On Sunday, Senator Joe Lieberman (I-Conn) – co-author alongside John Kerry (D-Mass) of the American Power Act, which would introduce an economy-wide carbon cap-and-trade programme – told CNN that he was open to a scaled back system, beginning with utilities.
His comments follow an address by President Barack Obama last week where he called for comprehensive energy and climate legislation, but neglected to call for carbon caps. However, Obama has become more engaged with the issue, and his chief of staff and Congressional fixer, Rahm Emanuel, told ABC News on Sunday that the president wanted to see legislation that deals with “environmental degradation caused by carbon pollution”.
Obama was due to meet with key Senators from both sides of the aisle today to discuss energy and climate legislation, which Senate Majority Leader Harry Reid (D-Nevada) has said he hopes to bring to the floor this summer. That meeting was cancelled, with the president instead holding a crisis meeting with his Afghanistan commander, Stanley McChrystal.
At this point, it is unclear which approach Obama and the Democratic leadership in the Senate are likely to pursue. However, Eileen Claussen, president of the Pew Center on Global Climate Change, described utility-only cap-and-trade as “the best chance we have got” to put a federal cap on US carbon emissions.
As to whether such a proposal would garner the 60 votes needed to pass the Senate, she told Carbon Finance that “it’s still very challenging, but the chances are better than with economy-wide cap and trade.”
She added that while, “today, I can’t get to 60”, she said it is impossible to accurately gauge support for a hypothetical bill.
Kyle Danish, a Washington, DC-based partner at law firm Van Ness Feldman, said that a utility-only approach “has some obvious appeal, because it’s simpler and because the power sector has dealt with cap and trade for over a decade”, to control sulphur dioxide and nitrogen oxide pollution.
Also, most analyses show the power sector delivering the lion’s share of early emissions reductions, even under wider trading programmes.
“But simpler by no means equals simple,” he added.
Such a proposal would undermine the complex deals and compromises that underpin the Kerry-Lieberman proposal, many of which rely on the generous distribution of carbon allowances. “If it’s a utility-only programme, there are far fewer allowances to distribute,” he said.

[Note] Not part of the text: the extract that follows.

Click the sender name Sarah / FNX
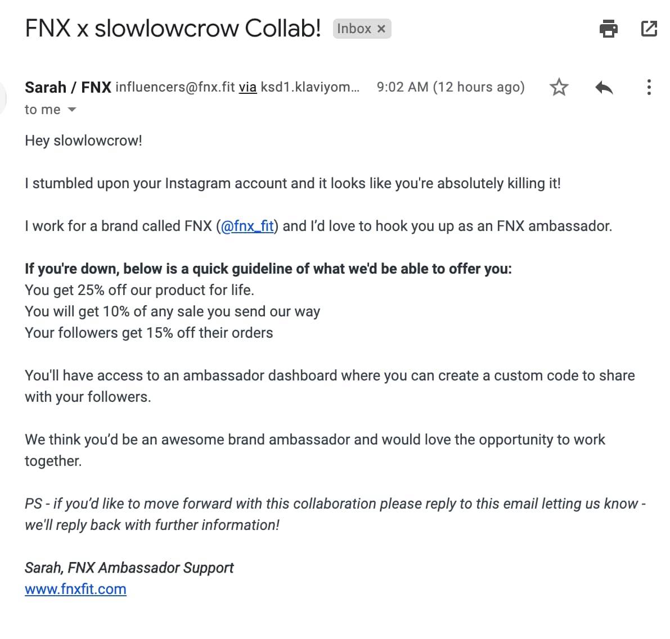Screen dimensions: 670x639 pos(68,87)
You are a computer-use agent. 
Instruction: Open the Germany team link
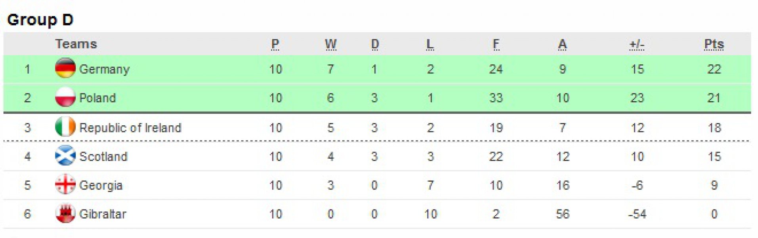[x=104, y=69]
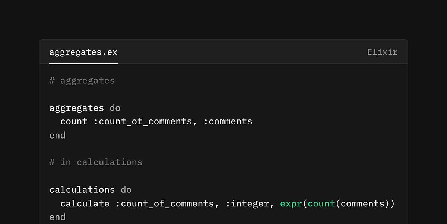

Claussen – who has written an op-ed piece with Jim Rogers, the CEO of power utility Duke Energy advocating a utilities-first approach – acknowledged some of these drawbacks.
“It does mean that there will be a lot less money available for a lot of the other things that people care about,” she said, such as international climate financing, adaptation finance for US states and technology assistance.
Dan Reidinger, a spokesman for the Edison Electric Institute, which represents investor-owned utilities, said that the organisation “has been focusing on economy-wide, comprehensive climate legislation, [so] we have not fully discussed a utility-only approach at this point.
“However, we believe that any utility-only legislation would have to incorporate major consumer protections to attract 60 votes in the Senate,” he added.